The Freud bashing makes me cringe, in part because it’s born of both an ignorance of Freud and a fairly gross misunderstanding of what Bloom and Weisberg are arguing, and in part because in psychology, comparing someone’s ideas to Freud’s has become the equivalent of comparing someone’s positions to Hitler’s in political arguments — it’s a facile method of vilifying them in order to dismiss them without engaging what they’re saying, and it stinks.
Focusing on Jake’s point, obscured as it is by a bad analogy, though, it’s pretty easy to see how he’s mistaken. The intuitions that children have about the physical world are not, as Jake seems to believe, childish intuitions. They are, rather, intuitions that have developed over millions of years to help us, both as children and adults, navigate the world effectively. It’s not surprising, then, that science is a relatively late development in human culture. Since much of science is counterintuitive — in fact, this is the reason science is valuable; if the world were more transparent, we’d know everything science has taught us without having to work for it — science has been a slow, arduous process of overcoming these intuitions through the collection of more and more data (with the aid of technology that allows us to measure things we wouldn’t otherwise be able to) and the gradual refinement of our explanations. Bloom and Weisberg are arguing, in essence, that where science is concerned, ontogeny recapitulates cultural history. Without education, almost everyone would stick to his or her intuitions, and be an intuitive theist, essentialist, Aristotelian, and mental dualist. Science education can counter people’s intuitions, however, leading to a more science-literate population, but it has an uphill battle because it is working against such deeply (perhaps evolutionarily) ingrained intuitions. In short, these intuitions aren’t childish, they’re just human, and education isn’t about ridding us of our intuitive retentiveness, but about helping us to see the world in ways that aren’t intuitively obvious.

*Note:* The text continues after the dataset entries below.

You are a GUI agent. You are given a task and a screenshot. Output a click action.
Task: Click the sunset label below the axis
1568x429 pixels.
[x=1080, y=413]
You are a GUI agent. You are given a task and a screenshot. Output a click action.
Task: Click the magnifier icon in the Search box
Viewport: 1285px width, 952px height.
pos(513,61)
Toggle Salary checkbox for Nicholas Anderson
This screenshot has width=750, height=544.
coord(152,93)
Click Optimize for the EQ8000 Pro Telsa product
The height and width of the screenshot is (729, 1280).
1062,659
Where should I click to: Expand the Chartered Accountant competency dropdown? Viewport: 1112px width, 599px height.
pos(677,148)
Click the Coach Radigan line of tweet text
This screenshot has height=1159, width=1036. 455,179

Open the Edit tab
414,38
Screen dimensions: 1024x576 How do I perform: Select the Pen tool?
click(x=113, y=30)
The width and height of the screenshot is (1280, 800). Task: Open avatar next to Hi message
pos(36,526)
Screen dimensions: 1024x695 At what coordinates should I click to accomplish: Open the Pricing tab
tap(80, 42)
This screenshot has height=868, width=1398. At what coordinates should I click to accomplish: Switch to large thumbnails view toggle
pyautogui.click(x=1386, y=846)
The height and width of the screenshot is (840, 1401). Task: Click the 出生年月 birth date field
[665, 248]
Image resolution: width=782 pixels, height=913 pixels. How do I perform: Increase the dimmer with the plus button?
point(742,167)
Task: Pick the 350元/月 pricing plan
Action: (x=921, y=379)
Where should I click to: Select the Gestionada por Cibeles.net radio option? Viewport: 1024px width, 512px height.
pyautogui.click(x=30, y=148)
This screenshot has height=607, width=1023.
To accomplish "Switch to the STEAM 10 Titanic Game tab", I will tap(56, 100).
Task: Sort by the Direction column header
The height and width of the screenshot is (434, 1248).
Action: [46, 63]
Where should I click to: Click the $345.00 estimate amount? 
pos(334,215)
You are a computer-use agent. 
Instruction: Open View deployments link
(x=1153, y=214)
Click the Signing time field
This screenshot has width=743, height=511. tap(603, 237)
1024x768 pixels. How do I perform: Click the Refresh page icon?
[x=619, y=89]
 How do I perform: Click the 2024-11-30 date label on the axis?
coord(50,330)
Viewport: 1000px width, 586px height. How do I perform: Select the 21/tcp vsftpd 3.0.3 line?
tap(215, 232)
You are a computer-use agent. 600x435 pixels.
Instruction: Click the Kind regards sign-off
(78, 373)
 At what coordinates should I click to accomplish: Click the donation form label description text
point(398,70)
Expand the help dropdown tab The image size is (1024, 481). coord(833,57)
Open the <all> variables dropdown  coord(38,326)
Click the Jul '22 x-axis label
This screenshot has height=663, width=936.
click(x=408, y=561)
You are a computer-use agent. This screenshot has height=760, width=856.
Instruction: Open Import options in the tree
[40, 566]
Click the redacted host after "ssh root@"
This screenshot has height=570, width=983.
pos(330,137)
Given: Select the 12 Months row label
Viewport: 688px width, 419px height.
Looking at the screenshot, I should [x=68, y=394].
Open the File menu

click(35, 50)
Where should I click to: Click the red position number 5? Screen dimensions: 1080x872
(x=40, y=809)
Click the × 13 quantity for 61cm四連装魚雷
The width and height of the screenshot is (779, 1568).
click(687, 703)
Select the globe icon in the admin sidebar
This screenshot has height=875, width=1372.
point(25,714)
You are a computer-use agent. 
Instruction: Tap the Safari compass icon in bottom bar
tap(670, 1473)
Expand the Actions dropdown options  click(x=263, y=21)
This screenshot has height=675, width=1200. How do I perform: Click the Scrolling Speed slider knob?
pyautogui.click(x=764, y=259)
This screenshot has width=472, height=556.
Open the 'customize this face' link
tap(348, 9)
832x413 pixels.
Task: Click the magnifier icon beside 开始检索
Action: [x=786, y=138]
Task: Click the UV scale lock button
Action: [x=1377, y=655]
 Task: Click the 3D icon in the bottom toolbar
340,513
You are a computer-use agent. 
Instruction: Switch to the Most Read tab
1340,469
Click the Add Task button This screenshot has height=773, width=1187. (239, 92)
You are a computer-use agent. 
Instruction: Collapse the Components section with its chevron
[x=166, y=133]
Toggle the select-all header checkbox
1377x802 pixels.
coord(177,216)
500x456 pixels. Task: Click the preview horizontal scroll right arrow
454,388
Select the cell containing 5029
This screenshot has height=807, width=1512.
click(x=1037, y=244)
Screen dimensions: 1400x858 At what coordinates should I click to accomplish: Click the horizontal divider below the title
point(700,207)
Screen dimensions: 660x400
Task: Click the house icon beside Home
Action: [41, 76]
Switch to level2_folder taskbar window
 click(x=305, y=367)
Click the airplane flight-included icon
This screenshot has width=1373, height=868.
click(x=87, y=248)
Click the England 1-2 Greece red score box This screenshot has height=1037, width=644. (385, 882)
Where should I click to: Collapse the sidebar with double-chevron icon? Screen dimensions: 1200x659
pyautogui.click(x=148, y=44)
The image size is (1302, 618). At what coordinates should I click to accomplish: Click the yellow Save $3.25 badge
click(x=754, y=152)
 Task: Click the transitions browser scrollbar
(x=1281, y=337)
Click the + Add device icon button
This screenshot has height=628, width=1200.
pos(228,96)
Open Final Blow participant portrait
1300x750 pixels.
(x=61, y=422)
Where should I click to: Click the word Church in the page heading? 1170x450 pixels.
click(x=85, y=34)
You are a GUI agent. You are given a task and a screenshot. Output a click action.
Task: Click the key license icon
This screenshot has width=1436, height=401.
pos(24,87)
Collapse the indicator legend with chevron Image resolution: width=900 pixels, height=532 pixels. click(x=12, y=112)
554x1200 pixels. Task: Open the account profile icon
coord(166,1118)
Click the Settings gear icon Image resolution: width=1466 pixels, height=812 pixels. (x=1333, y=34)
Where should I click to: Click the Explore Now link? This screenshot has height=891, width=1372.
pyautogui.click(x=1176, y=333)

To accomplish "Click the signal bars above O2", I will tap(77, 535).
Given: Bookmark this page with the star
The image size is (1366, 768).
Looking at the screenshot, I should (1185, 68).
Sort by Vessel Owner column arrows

With regard to his second perception, that Bloom and Weisberg are arguing “that Creationist beliefs represent a failure to teach,” Jake writes:
[I]f all Bloom and Weisberg are pointing out is the failure of scientific education, then this piece is completely unremarkable.
Well, quite obviously that’s not all Bloom and Weisberg are doing. It is true that in a sense, they are arguing that the existence of anti-scientific beliefs like creationism or ESP are the result of failures of education, but they’re saying much more than that. Specifically, they’re drawing on a great deal of recent research to suggest reasons why education may be failing in general (e.g., because it contradicts innate intuitions), and why it fails more in some societies than in others. They may not be saying anything new (it is a review, after all), but much of what they’re saying has likely not been heard by many scientists outside of cognitive psychology (and in some cases, outside of cognitive development). Since the rejection of science by large swaths of the American population can have profound social and political implications, it’s important that people like Bloom and Weisberg (and Jake Young, and Chris of Mixing Memory) do everything they can to spread the word about research that sheds light on what leads to that rejection.
1Bloom, P., & Weisberg, D.S. (2007). Childhood origins of adult resistance to science. Science, 316, 996-997.
2Harris, P.L., & Koenig, M.A. (2006). Trust in testimony: How children learn about science and religion. Child Development, 77(3), 505-524.